Mario Monti, Italy’s Prime Minister-designate, is expected to complete the process of forming a government in less than three days, much faster than normal, as Italy races to ward off a major financial and political crisis that has pushed its borrowing costs to untenable levels.
US retail sales rose broadly in October, and a gauge of manufacturing in New York state advanced in November, suggesting the economy could maintain momentum through the fourth quarter and pushing back recession fears.
The Dow Jones industrial average gained 17.18 points, or 0.14 per cent, to 12,096.16. The S&P 500 rose 6.03 points, or 0.48 per cent, to 1,257.81. Meanwhile the Nasdaq Composite added 28.98 points, or 1.09 per cent, to 2,686.20.

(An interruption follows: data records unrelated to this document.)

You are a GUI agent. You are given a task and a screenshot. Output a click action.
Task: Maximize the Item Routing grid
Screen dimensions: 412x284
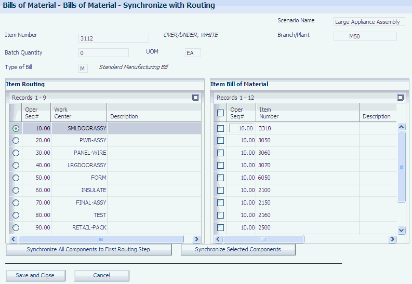(195, 97)
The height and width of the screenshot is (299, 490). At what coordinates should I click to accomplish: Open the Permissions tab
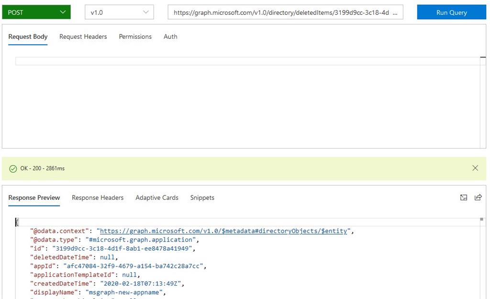point(135,36)
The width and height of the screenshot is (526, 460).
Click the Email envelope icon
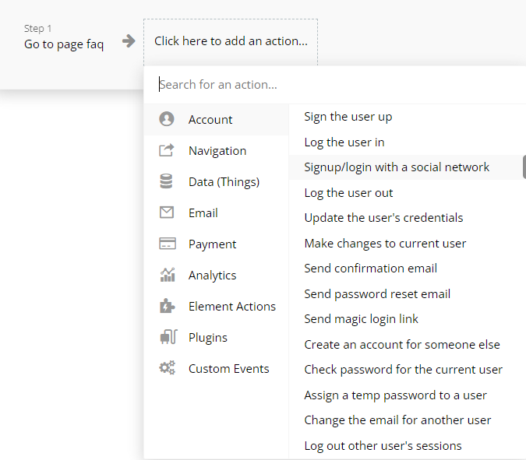[167, 212]
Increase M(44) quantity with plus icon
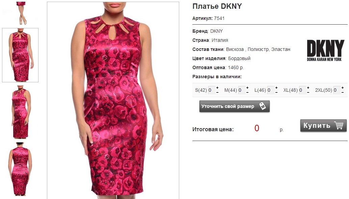 click(x=247, y=88)
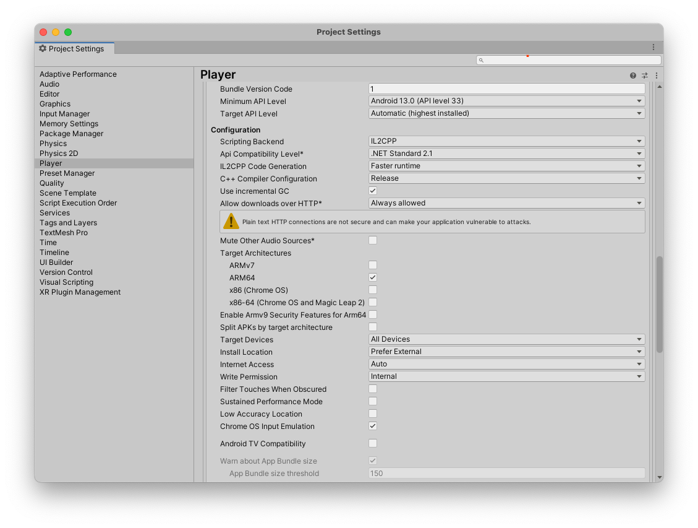Enable Mute Other Audio Sources
This screenshot has width=698, height=528.
pyautogui.click(x=372, y=240)
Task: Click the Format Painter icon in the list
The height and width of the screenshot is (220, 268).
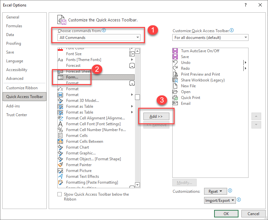Action: pos(60,165)
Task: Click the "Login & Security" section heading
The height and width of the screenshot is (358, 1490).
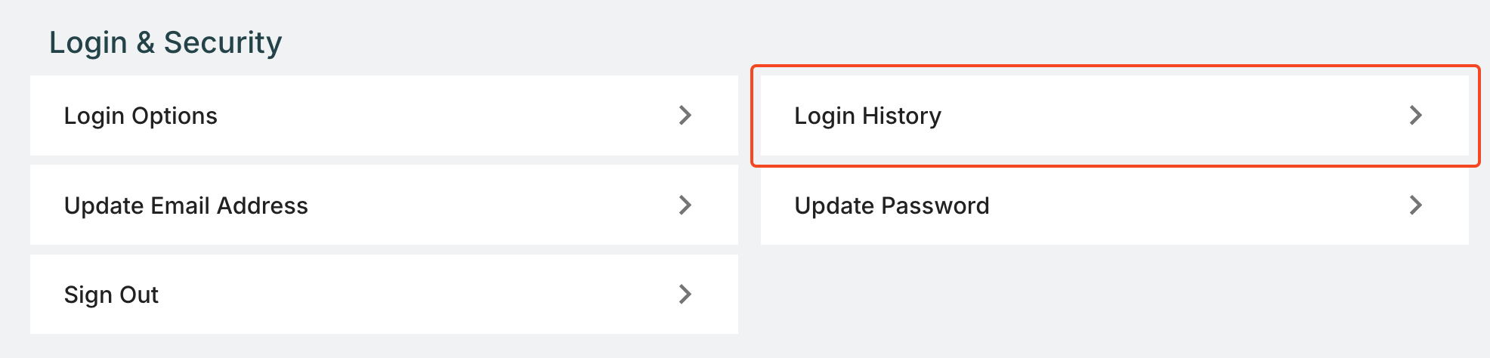Action: (x=165, y=42)
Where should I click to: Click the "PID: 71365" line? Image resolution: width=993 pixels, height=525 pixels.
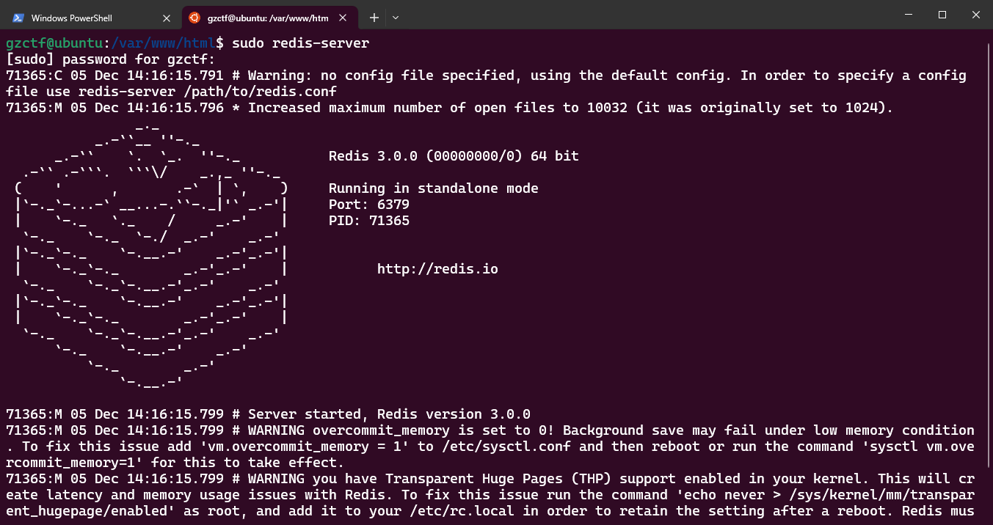tap(368, 221)
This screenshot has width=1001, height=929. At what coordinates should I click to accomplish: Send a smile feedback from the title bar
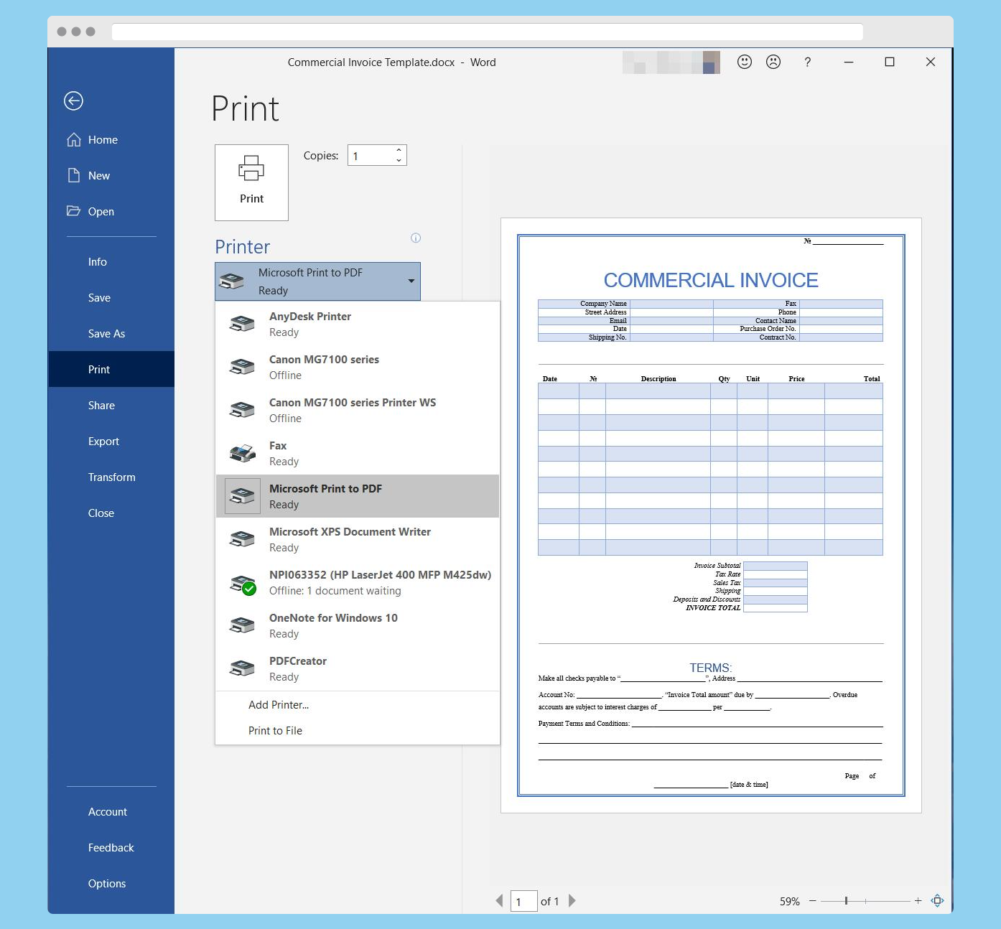(x=744, y=62)
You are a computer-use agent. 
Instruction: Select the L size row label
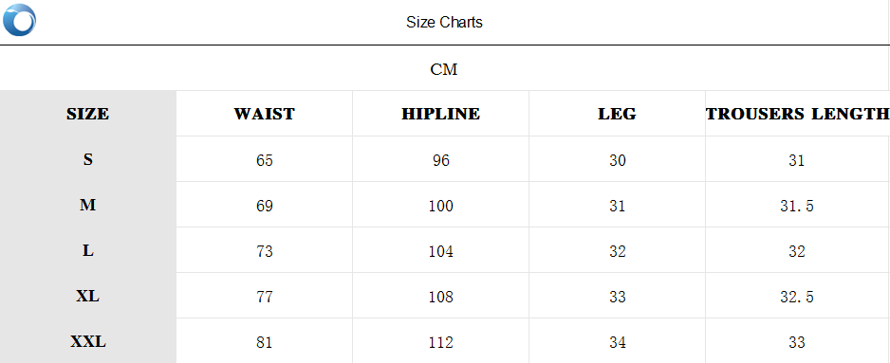tap(88, 250)
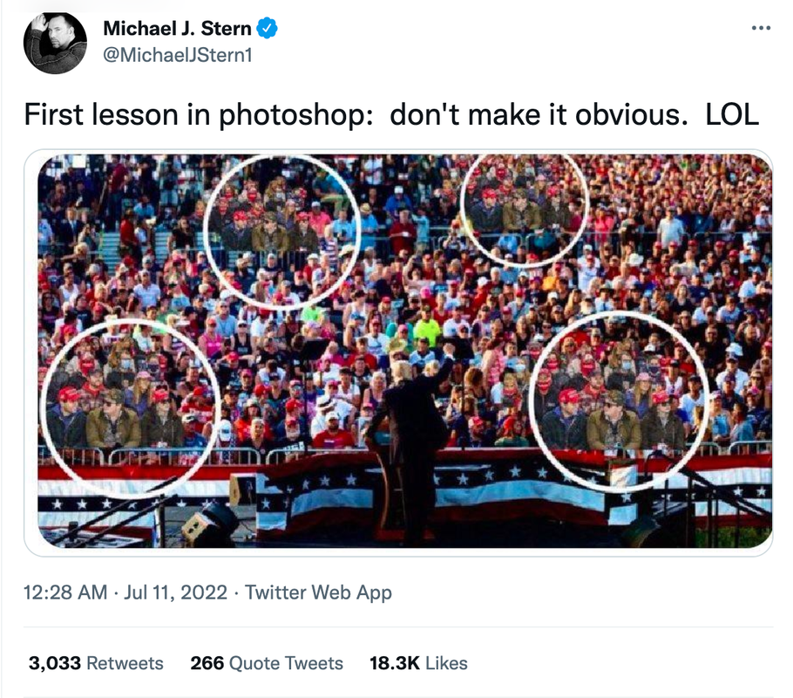Screen dimensions: 793x698
Task: Open the Twitter Web App source link
Action: 318,592
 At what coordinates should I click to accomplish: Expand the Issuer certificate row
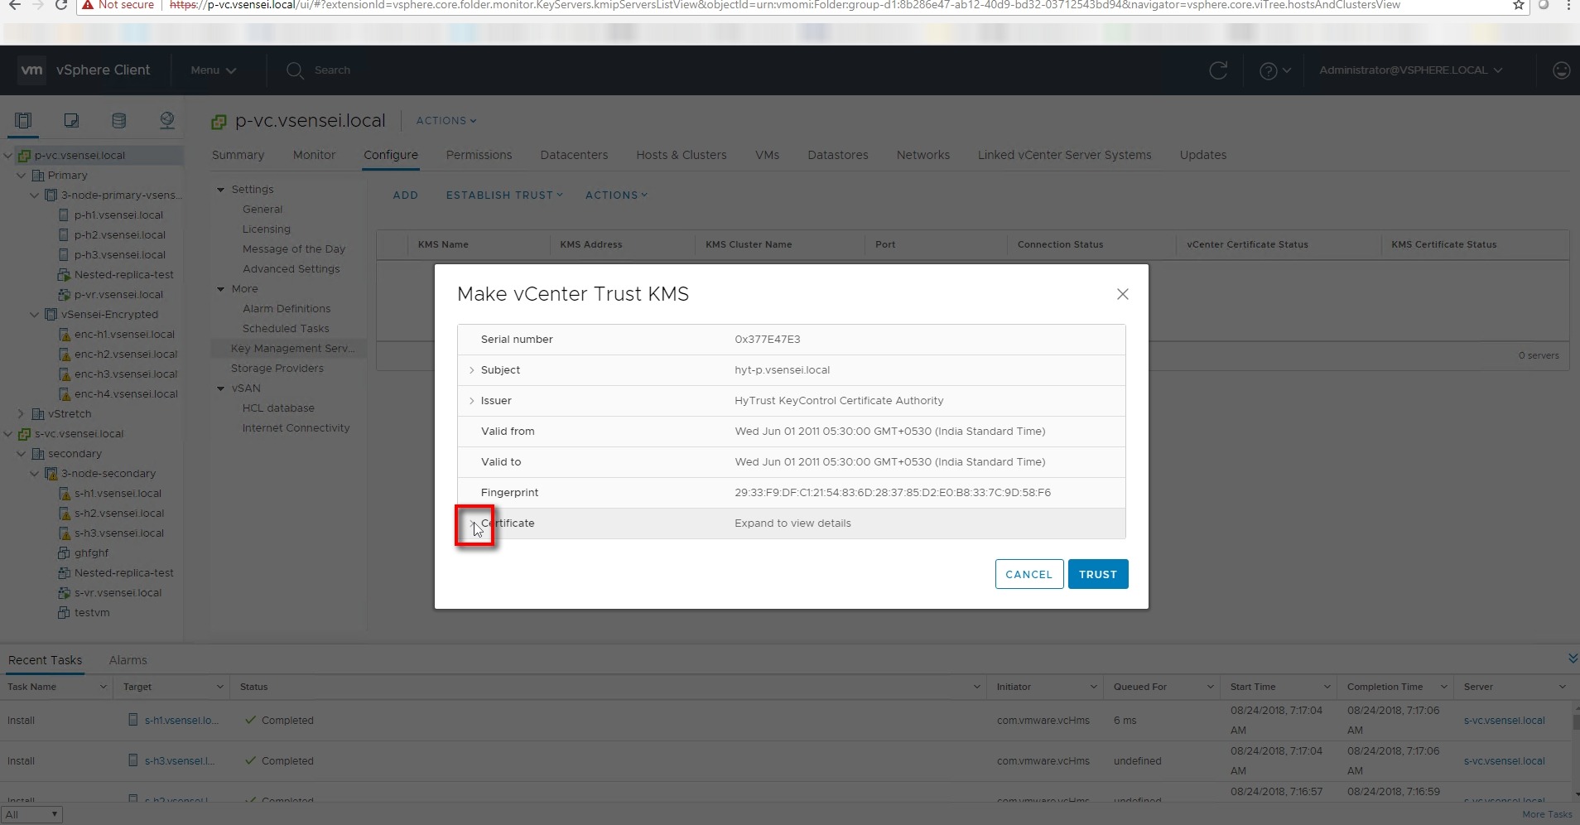(x=472, y=401)
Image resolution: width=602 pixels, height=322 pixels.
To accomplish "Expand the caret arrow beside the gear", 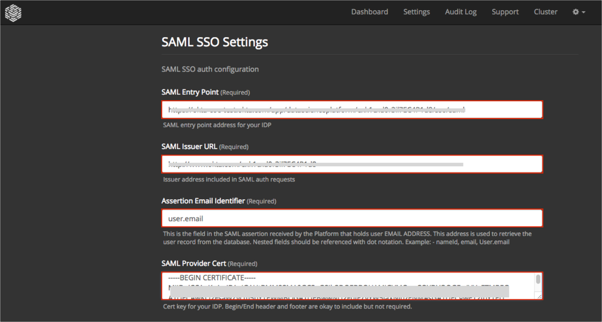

The euro fell against the US dollar, which has of late been an indicator of a declining stock market. The decoupling from this correlation could confirm the momentary shift in focus to the US economy.
In earnings news, Wal-Mart Stores’ quarterly profit missed expectations as the economy continues to weigh on customers in the United States, its largest division. Shares of the world’s largest retailer dropped 2.4 per cent to $57.46.
About 6.3bn shares traded on the New York Stock Exchange, NYSE Amex and Nasdaq, far below the year’s current daily average of about 8bn.
Advancing stocks outnumbered declining ones on the NYSE by a ratio of more than eight to five, while on the Nasdaq, about two stocks rose for every one that fell.